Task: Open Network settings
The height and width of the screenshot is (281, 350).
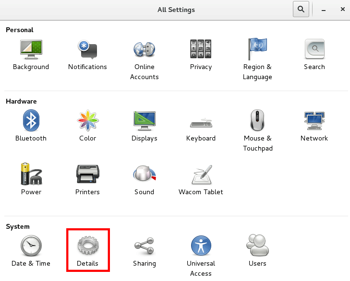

◇ ◇ ◇ ◇ ◇ ◇ ◇

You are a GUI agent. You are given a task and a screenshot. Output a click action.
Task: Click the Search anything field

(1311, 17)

◇ ◇ ◇ ◇ ◇ ◇ ◇

**Task goal:**
A single number is asked for: how many lines in the entries above hold the string "screenshot".

**Expected answer:**
2